## WORK TO COMPLETE
(a) Answer these questions from the email marketing strategy passage, one line each:
(i) What potential return on investment does the passage give for email marketing?
(ii) What position does Cynthia Price hold?
(iii) According to the State of Email Workflows Report, what share of email marketers routinely manage eleven essential functions in their team?
(b) In the email marketing strategy passage, write out the part from "Start with a" to "reach your audience?" again, replacing "campaign" with "project".
(c) Translate this sentence from the email marketing strategy passage into Spanish: "Email marketing teams use strategies to help everyone work toward common goals."

## SOURCE PASSAGE
· · ·

Email marketers don’t wear many hats—they wear them all. 🎩

So many of us get trapped in a doom loop of email request → email production → email send that we barely have time to think about the bigger picture. Nearly a quarter of all email marketers routinely manage eleven essential functions in their team, according to our State of Email Workflows Report.

But “so-and-so wants an email” is not an email marketing strategy. “We send an email once a week” is also not a strategy. To be able to max out email marketing’s 36:1 potential ROI, you need to think bigger about your audience, your messaging, and the technology you’re using to make it all happen.

This is what you need to know about email marketing strategies and how to create a plan that drives email ROI for even the busiest teams.

Table of contents

Start with a real email marketing strategy to avoid burnout, bottlenecks, and bad results

So what is an email marketing strategy? An email marketing strategy is a plan that outlines who you send to, what your goals are, and how you’ll achieve them. Email marketing teams use strategies to help everyone work toward common goals. They also help teams prioritize work when there’s too much on their plates.

In marketing, we define the word ‘campaign’ in 1,000 different ways. But I’d love email marketers to stop thinking about a campaign as a single email and more about how it fits into the broader marketing efforts. What is the larger initiative you’re taking on that’s going to reach your audience?
Cynthia Price

Cynthia Price
SVP of Marketing at Validity

An email strategy helps you:

  • Sync up with your team. It’s not enough to assume your team and other departments are all on the same page—put everything in writing so collaboration is crystal clear.
  • Review expectations vs. reality. Your vision is clear at the beginning of a project, but it’s easy to forget your plans once you get to work. Establishing an email marketing strategy helps you review your intentions to keep on task so you’re not constantly fielding requests from other team members wondering why “they didn’t get an email.”
  • Spend your budget wisely. Email marketing is an investment, and tools like your email service provider (ESP) don’t always come cheap. Defining a strategy helps you prioritize where to spend your budget and what your team needs.
  • Focus on a few projects at a time. You can’t do everything all the time, and an email strategy helps you decide which projects make the most sense for your audience and goals right now.
  • Minimize disruptions. Sometimes, your teammates are out of work, your team grows, or responsibilities shift. Getting ideas and workflows out of your head and into a shared document smooths out disruptions if you need to pick up where someone left off.

· · ·

## RECORD SET

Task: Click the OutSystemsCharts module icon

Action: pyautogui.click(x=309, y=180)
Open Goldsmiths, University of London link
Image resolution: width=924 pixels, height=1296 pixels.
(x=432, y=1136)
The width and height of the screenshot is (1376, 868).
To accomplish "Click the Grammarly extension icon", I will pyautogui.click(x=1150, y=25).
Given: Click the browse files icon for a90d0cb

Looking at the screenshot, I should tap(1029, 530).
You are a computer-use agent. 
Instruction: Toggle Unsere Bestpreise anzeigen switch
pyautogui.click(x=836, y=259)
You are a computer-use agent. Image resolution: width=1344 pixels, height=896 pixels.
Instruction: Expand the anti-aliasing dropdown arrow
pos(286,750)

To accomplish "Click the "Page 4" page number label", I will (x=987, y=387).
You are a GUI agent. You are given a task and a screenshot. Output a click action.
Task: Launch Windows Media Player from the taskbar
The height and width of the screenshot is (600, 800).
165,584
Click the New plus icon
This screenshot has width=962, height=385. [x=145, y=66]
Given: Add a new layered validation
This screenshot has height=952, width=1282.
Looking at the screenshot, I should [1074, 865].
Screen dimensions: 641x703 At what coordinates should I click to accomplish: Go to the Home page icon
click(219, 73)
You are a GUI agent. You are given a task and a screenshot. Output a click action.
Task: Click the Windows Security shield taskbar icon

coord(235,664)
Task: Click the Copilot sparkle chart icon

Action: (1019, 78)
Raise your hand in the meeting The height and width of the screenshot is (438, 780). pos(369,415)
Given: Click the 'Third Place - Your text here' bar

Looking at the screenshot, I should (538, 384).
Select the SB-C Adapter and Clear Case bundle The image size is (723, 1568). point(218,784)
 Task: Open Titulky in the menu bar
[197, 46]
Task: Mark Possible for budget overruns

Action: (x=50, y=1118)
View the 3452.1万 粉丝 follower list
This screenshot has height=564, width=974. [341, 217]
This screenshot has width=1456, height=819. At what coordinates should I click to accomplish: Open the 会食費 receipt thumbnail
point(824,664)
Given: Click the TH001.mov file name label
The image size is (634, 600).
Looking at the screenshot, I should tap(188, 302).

· · ·

## RESPONSE LIST
(a)
(i) 36:1
(ii) SVP of Marketing at Validity
(iii) Nearly a quarter

(b)
Start with a real email marketing strategy to avoid burnout, bottlenecks, and bad results

So what is an email marketing strategy? An email marketing strategy is a plan that outlines who you send to, what your goals are, and how you’ll achieve them. Email marketing teams use strategies to help everyone work toward common goals. They also help teams prioritize work when there’s too much on their plates.

In marketing, we define the word ‘project’ in 1,000 different ways. But I’d love email marketers to stop thinking about a project as a single email and more about how it fits into the broader marketing efforts. What is the larger initiative you’re taking on that’s going to reach your audience?

(c) Los equipos de marketing por correo electrónico utilizan estrategias para ayudar a que todos trabajen hacia objetivos comunes.